== Segment start ==

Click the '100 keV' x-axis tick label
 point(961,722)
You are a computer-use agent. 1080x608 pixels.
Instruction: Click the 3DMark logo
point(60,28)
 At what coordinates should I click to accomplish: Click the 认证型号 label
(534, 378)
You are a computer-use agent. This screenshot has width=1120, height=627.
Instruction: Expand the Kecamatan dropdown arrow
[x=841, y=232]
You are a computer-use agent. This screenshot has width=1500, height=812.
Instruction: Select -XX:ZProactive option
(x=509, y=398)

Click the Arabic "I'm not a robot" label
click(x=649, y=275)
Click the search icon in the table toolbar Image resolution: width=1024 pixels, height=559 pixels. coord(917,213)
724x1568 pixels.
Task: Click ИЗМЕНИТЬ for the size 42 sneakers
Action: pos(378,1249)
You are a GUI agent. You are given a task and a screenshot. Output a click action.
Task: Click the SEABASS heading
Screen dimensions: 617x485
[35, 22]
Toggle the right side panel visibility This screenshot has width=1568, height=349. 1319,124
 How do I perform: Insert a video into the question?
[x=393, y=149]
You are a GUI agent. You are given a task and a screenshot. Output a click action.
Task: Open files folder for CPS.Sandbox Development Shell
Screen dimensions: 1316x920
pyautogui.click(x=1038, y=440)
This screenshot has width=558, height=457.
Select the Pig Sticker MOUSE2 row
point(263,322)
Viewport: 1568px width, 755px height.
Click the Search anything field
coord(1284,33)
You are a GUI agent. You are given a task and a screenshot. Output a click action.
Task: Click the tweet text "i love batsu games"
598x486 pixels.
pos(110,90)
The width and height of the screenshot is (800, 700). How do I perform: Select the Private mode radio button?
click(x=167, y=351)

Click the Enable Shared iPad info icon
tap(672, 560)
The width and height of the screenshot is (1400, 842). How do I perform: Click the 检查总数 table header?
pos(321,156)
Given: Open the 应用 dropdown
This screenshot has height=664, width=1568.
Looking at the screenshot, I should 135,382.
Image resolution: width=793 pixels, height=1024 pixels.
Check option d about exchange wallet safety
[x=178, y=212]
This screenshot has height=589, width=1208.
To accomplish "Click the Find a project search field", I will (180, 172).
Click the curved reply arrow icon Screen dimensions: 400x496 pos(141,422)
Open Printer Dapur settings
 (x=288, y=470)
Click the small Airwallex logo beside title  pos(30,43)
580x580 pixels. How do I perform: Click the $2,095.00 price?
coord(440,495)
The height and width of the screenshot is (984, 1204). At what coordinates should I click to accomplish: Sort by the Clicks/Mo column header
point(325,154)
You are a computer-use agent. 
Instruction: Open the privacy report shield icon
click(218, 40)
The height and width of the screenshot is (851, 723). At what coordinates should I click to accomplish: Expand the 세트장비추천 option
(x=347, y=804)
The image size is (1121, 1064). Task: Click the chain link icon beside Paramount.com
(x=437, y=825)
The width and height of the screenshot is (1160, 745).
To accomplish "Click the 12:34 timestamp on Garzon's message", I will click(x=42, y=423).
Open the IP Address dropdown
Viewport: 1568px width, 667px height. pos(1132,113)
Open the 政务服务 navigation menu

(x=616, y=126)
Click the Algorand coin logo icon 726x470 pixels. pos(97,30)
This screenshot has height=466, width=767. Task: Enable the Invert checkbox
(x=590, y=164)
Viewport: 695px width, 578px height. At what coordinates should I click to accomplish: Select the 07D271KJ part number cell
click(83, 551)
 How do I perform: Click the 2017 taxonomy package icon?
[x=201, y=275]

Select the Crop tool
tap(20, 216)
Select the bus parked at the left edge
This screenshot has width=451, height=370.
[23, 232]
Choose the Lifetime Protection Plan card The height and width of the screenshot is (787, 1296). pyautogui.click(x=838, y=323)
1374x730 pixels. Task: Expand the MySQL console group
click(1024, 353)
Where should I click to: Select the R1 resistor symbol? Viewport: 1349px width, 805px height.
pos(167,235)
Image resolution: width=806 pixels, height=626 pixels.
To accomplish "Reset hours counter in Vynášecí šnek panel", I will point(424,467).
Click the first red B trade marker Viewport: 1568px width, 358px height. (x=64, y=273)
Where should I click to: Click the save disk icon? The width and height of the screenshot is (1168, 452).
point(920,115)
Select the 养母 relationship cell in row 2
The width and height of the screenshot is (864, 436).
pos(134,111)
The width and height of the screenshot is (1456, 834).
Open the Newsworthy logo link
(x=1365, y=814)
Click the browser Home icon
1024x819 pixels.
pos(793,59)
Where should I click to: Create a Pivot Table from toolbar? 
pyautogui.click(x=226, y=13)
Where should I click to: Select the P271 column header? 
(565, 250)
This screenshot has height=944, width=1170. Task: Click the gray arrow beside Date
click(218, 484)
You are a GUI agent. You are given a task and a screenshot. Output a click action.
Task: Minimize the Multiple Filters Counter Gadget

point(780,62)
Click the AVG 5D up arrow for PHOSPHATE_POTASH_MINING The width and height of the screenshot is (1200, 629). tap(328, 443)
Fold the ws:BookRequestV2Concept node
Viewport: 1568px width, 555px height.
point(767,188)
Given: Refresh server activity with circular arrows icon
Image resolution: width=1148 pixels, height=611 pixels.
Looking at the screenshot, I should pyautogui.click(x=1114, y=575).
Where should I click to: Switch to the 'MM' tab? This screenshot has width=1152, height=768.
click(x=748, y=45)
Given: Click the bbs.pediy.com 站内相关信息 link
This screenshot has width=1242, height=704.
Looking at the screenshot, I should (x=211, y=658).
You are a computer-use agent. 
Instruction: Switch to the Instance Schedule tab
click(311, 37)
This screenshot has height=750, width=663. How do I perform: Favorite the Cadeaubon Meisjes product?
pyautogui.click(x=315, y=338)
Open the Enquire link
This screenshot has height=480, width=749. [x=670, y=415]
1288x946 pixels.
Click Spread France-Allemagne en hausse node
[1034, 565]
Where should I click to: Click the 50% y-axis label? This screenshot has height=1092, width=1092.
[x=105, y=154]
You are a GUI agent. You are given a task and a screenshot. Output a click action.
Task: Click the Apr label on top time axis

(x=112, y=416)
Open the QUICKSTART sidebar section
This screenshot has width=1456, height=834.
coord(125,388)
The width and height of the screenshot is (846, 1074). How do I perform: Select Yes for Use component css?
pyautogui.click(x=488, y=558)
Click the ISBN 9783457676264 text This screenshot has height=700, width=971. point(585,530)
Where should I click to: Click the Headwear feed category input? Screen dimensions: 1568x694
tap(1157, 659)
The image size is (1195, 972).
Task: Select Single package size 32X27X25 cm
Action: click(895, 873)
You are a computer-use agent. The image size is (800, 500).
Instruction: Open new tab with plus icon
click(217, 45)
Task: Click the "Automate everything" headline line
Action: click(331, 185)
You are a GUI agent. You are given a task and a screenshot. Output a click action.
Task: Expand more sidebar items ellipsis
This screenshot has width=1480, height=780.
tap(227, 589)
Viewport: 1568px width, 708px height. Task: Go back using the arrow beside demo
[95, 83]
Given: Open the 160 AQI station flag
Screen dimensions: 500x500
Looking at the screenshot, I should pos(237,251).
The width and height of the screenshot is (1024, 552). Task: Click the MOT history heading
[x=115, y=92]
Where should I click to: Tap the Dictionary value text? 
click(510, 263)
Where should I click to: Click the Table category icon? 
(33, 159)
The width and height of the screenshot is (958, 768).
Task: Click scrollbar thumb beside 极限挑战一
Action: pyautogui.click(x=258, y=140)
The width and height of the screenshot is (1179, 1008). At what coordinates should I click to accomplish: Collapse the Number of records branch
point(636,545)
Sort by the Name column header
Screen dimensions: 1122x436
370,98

== Segment end ==

WORK INSTRUCTIONS: Return only the stretch of the material above from the line holding "Task: Expand more sidebar items ellipsis" through the line holding "Given: Open the 160 AQI station flag", copied exactly.

TASK RESULT:
Task: Expand more sidebar items ellipsis
This screenshot has width=1480, height=780.
tap(227, 589)
Viewport: 1568px width, 708px height. Task: Go back using the arrow beside demo
[95, 83]
Given: Open the 160 AQI station flag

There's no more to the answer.